Investment bankers are experts at selling a business. Our firm runs a rigorous, broad-based and highly structured auction process. A reputable investment banking firm will do exhaustive due diligence, formulate a range of presentation materials both qualitative and quantitative, develop a comprehensive buyer list and actively market the company on the sellers behalf. Similarly, use of an experienced investment banking firm helps maintain confidentiality, minimizes interaction with unqualified or uninterested parties, allows key management to focus on day-to-day operations, facilitates the receipt of all proposals in a synchronized and timely manner so that a well informed decision can be made by the Board of Directors and shareholders encompassing all available options. Finally, a capable investment banking firm will coordinate and integrate the activities of the seller's legal, tax, accounting and other advisers, minimize costly mistakes stemming from sellers inexperience, and is the best means by which to engage in "bare knuckle" negotiations with the buyer, should that become necessary. The fee charged by an investment banking firm such as ours, usually pales in comparison to the additional incremental value that we are able generate. Don't take our word for it!-Janes Capital Partners has a long list of client references, that we are confident will support this assertion.
Should you choose to go it alone, the forces arrayed against you will likely be greater in number, more experienced, focused and unemotional, and usually very well coordinated. It is unrealistic for a seller to think that even though they have never sold a business before, that they are as capable and experienced as those that have, in most cases, many times over. It is telling that the majority of seasoned strategic and financial buyers won't even consider selling, once it becomes time to do so, without employing an investment banking firm-why would you? The real question is not "should you engage an investment banking firm" but rather "which one should you choose"?
Not all firms are equal. Similarly, no one firm is right in all instances. Our firm may or may not be the right firm for you, and if it is not, we will probably be the first to tell you. Our reputation stems from, among other things, past decisions to walk away from opportunities that we had even the slightest doubts as to our abilities to deliver in the manner expected.
In evaluating an investment banking firm, a seller should consider certain "prerequisites" and be attuned to any and all "red flags" or "warning signs". The prerequisites include strong negotiation skills, good presentation materials, a successful track record, a high closing rate, excellent references, proper regulatory licenses, size compatibility and industry experience. In contrast, the red flags and warning signs include high upfront fees, undue pressure to sign the firms engagement agreement, onerous and unreasonable engagement terms, a false or misleading valuation, not properly licensed, few if any references and little or no relevant industry experience.
In the final analysis, the specific experience, capabilities and chemistry of the transaction team (members of the firm specifically assigned to work on your transaction) matter more to the eventual outcome of a transaction, than do generalizations about the firm as a whole.
What does an Investment Banker Typically Charge?
Our fee structure is comprised of two (2) components including a modest monthly retainer and a success fee payable at closing.
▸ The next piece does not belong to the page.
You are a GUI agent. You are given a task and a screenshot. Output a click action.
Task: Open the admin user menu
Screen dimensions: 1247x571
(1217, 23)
The incentive is heavily skewed towards a successful close. Accordingly, we like you, are squarely focused on a successful liquidity event. We commit to work tirelessly on your behalf and do so on an exclusive basis. In return, assuming your needs our met successfully, we typically receive a "low single digit percentage" of the transaction payable from the sale proceeds at closing.
It is not uncommon for a business owner to receive unsolicited expressions of interest from parties claiming to be interested in acquiring his/her company. Although some of these inquiries may be genuine and sincere, a majority of them are not and should not be relied upon. Periodic expressions of interest from various unknown parties does not constitute an effective "auction" which is an essential element of any successful sale. It takes several (at least 3-4) interested, knowledgeable, and financially qualified candidates to create a bidding environment. One offer is simply not sufficient.
Even if the seller engages a single buyer in preliminary discussions which result in an offer, any such offer is usually quite unreliable until such time as the prospective buyer has conducted comprehensive due diligence. In the absence of pre-offer due diligence, the buyer uses information discovered during post-offer due diligence to negotiate significant price concessions. What once seemed like an attractive offer soon becomes less than desirable. An investment banker will establish a structured auction process, expand the buyer list, develop comprehensive due diligence information, and determine a clear and objective valuation for the business. This limits a potential buyer's ability to present a certain offer with the intent to negotiate the price down as opportunities present themselves.
Yes. There are a range of professional disciplines that may be involved in selling a business. Expert advice is a necessity. In addition to an investment banker, the team may, depending upon the circumstances, include some or all of the following disciplines: M&A attorney, accountant, tax, estate planning and investments. Each brings a unique and invaluable skill set at different parts of the process. The investment banker typically coordinates the activities of each and ties it all together.